▶ **Task requirements**:
• 1. Transcribe the stretch of the code review message from "One question I" through "free later on.".
• 2. According to the code review message, what did the packed-refs implementation do with exclude patterns that contain special glob characters?

Perhaps I am showing my ignorance for the reftable backend, but is it OK
to call strncmp() against all patterns here?

In the packed-refs implementation which I worked on with Peff sometime
last year, we rejected exclude patterns that contain special glob
characters in them for exactly this reason.

The implementation that I'm referring to has a helpful comment that
jogged my memory for what we were thinking at the time (see the
function refs/packed-backend.c::populate_excluded_jump_list()).

Ugh, I just read the next hunk below, so ignore me here ;-).

> +static char **filter_exclude_patterns(const char **exclude_patterns)
> +{
> +	size_t filtered_size = 0, filtered_alloc = 0;
> +	char **filtered = NULL;
> +
> +	if (!exclude_patterns)
> +		return NULL;
> +
> +	for (size_t i = 0; ; i++) {
> +		const char *exclude_pattern = exclude_patterns[i];
> +		int has_glob = 0;
> +
> +		if (!exclude_pattern)
> +			break;
> +
> +		for (const char *p = exclude_pattern; *p; p++) {
> +			has_glob = is_glob_special(*p);
> +			if (has_glob)
> +				break;
> +		}
> +		if (has_glob)
> +			continue;
> +
> +		ALLOC_GROW(filtered, filtered_size + 1, filtered_alloc);
> +		filtered[filtered_size++] = xstrdup(exclude_pattern);
> +	}
> +
> +	if (filtered_size) {
> +		QSORT(filtered, filtered_size, qsort_strcmp);
> +		ALLOC_GROW(filtered, filtered_size + 1, filtered_alloc);
> +		filtered[filtered_size++] = NULL;
> +	}
> +
> +	return filtered;
> +}

Ohhh, here's where we filter out un-excludeable patterns. Ignore me :-).

One question I had reading this is why we don't filter these out on the
fly in the iterator itself instead of allocating a separate array that
we have to xstrdup() into and free later on.

We may be at the point of diminishing returns here, but I wonder if
allocating this thing is more expensive than a few redundant strcmp()s
and calls to is_glob_special(). I dunno.

Thanks,
Taylor

▶ **Record extracts**:
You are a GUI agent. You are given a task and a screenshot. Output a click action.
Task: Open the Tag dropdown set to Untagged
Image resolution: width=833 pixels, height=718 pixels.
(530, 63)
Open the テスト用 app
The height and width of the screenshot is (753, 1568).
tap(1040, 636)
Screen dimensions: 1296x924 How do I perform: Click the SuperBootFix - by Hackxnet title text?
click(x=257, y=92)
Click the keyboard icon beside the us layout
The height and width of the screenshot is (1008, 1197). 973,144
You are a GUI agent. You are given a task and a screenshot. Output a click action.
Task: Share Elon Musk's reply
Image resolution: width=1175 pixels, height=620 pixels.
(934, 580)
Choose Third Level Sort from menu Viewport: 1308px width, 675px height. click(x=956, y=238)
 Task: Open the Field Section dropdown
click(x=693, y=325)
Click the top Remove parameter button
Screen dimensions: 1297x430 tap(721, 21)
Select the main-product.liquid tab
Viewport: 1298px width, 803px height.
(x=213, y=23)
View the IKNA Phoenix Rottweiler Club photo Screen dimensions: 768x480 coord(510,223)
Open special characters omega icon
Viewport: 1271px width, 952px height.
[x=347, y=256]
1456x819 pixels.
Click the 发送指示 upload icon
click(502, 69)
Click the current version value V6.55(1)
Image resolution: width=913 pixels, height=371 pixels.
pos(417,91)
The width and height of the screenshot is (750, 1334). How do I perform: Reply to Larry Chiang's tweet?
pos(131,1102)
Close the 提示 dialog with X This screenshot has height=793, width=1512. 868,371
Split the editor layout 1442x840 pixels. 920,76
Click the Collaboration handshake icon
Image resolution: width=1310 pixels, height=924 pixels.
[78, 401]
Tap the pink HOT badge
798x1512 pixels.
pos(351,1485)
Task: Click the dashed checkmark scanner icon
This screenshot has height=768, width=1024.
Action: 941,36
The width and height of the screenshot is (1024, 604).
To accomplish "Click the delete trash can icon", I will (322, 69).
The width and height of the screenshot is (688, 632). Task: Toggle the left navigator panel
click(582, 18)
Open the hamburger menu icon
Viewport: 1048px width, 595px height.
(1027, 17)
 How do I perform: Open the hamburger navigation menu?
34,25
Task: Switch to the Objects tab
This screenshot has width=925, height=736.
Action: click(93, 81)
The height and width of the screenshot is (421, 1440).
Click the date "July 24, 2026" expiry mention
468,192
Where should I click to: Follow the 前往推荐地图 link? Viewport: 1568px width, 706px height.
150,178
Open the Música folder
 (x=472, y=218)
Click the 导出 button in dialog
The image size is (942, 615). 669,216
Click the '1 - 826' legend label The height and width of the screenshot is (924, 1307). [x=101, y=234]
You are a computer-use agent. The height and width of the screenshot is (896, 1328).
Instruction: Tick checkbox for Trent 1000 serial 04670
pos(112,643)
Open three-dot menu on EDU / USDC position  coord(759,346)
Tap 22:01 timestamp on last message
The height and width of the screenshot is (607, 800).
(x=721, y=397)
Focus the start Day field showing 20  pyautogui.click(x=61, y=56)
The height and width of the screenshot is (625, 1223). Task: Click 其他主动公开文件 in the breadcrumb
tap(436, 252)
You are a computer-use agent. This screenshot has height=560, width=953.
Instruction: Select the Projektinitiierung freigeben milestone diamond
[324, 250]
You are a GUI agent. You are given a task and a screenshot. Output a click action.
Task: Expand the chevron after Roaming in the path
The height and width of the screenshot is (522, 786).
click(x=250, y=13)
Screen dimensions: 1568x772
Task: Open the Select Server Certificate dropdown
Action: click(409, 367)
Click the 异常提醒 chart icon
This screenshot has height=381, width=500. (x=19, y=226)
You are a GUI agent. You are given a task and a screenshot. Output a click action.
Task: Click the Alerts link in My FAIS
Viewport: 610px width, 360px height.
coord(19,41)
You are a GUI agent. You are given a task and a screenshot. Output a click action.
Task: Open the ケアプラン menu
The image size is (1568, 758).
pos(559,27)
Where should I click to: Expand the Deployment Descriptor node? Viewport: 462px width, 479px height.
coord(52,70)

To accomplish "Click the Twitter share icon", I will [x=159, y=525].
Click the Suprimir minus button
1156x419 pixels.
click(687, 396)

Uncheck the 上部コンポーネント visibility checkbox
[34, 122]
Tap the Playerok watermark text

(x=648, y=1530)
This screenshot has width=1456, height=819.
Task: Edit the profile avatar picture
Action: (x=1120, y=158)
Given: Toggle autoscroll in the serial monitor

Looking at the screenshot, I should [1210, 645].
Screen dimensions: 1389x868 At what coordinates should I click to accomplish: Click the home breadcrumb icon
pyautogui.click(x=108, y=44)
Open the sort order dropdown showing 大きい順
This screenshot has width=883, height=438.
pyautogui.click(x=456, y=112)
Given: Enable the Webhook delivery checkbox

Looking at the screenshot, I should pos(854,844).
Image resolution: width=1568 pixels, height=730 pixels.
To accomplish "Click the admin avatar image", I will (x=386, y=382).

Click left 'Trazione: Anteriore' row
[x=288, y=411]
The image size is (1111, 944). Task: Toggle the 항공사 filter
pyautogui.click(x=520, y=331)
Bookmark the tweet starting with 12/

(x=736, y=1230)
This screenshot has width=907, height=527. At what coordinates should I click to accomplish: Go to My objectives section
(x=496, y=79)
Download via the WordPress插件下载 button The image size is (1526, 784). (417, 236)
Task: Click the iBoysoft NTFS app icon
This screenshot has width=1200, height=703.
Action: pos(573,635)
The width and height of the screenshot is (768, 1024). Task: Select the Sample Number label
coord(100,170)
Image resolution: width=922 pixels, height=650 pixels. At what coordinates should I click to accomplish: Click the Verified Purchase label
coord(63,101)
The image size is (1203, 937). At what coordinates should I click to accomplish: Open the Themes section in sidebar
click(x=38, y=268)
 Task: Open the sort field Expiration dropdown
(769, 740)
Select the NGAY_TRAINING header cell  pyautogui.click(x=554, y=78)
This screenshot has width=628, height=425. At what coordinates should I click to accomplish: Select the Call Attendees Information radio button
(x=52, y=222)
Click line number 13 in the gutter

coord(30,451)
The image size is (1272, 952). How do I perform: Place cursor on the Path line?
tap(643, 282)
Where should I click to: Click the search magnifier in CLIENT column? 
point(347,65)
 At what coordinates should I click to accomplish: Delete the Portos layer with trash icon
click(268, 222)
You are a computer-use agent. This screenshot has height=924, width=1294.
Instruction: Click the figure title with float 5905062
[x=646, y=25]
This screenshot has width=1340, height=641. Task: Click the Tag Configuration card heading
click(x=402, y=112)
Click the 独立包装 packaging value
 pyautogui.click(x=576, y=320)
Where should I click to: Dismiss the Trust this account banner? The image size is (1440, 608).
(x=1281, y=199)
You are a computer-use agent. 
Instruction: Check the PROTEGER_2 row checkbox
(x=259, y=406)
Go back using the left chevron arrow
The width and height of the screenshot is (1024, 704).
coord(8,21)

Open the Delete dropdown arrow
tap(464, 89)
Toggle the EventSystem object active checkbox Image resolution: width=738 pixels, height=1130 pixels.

▶ **Expected outputs**:
• 1.
One question I had reading this is why we don't filter these out on the
fly in the iterator itself instead of allocating a separate array that
we have to xstrdup() into and free later on.

• 2. It rejected them.